## Source information
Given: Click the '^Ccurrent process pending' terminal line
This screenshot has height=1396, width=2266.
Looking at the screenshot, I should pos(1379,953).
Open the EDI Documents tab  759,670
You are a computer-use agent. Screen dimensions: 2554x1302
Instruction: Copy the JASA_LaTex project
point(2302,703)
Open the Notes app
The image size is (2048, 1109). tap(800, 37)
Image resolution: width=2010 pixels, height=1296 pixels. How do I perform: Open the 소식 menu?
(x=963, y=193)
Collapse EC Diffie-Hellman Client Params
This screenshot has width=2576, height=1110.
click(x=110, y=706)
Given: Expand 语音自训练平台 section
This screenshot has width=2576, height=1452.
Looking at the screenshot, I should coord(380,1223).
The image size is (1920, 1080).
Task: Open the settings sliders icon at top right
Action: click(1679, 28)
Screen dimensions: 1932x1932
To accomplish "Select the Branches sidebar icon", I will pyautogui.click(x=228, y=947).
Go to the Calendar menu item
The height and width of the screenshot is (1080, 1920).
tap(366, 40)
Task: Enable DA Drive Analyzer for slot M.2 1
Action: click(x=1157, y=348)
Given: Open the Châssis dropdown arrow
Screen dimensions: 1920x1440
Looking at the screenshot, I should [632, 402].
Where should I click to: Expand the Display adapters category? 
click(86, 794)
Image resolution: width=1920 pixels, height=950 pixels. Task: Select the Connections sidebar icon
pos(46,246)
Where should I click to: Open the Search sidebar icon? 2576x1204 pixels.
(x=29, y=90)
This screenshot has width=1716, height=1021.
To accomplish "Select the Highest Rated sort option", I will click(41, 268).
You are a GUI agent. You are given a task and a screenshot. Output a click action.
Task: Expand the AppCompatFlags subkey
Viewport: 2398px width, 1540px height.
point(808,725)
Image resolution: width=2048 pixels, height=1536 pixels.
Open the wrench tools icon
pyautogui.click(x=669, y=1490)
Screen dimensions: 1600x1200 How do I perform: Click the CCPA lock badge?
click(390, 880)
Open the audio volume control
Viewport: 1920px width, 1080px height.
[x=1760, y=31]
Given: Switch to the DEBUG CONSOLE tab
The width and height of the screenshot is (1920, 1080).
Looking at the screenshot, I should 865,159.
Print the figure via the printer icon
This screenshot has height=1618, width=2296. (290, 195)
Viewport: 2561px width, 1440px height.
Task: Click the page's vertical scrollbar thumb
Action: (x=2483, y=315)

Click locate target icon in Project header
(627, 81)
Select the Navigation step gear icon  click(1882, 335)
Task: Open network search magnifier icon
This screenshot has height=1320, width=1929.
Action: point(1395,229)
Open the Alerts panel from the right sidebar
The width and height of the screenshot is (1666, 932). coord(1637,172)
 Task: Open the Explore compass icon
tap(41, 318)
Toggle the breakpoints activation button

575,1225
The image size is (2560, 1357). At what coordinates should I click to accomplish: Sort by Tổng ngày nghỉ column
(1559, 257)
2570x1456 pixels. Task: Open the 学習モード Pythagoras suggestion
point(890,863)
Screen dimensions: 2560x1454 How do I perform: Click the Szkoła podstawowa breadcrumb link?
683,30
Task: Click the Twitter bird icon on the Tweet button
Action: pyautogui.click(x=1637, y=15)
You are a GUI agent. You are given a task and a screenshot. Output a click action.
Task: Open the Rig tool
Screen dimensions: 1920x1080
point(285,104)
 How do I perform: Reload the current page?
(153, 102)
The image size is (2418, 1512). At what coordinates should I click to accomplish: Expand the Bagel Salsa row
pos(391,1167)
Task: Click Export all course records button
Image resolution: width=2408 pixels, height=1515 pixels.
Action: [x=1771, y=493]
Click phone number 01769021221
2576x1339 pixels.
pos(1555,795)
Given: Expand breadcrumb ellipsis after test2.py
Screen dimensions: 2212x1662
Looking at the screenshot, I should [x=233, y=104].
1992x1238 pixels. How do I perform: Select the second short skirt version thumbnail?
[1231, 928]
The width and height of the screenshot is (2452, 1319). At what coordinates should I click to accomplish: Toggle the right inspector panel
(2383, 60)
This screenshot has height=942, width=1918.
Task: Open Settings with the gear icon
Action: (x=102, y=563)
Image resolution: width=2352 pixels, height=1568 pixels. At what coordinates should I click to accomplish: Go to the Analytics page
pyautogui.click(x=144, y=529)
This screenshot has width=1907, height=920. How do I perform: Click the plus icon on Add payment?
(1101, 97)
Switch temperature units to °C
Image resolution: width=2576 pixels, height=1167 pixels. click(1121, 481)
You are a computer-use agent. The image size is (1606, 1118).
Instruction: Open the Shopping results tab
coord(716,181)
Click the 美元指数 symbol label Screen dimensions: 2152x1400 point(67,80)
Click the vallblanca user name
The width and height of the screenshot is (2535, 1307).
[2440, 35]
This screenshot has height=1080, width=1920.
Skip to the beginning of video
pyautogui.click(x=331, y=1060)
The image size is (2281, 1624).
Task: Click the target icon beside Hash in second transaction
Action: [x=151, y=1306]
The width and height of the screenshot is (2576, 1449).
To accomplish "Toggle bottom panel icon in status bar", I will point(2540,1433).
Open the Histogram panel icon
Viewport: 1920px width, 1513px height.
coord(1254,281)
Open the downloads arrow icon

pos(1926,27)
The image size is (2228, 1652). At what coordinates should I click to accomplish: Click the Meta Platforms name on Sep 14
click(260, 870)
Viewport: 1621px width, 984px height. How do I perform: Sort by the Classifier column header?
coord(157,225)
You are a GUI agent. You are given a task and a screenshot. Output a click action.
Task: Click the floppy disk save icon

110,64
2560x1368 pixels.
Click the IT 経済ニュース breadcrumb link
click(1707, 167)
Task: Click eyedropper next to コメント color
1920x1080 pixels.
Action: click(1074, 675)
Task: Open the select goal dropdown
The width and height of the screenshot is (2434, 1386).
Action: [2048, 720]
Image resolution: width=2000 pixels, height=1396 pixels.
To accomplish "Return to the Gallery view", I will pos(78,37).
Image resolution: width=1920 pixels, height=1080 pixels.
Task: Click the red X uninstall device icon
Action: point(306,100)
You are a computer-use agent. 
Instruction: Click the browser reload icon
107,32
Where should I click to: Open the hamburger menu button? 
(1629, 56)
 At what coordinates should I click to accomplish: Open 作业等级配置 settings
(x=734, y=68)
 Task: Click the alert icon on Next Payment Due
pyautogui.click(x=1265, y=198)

## Exercise instructions
Find the word "dropdown" in the records and pull out each line that has it.

## Response area
Given: Open the Châssis dropdown arrow
Task: Open the select goal dropdown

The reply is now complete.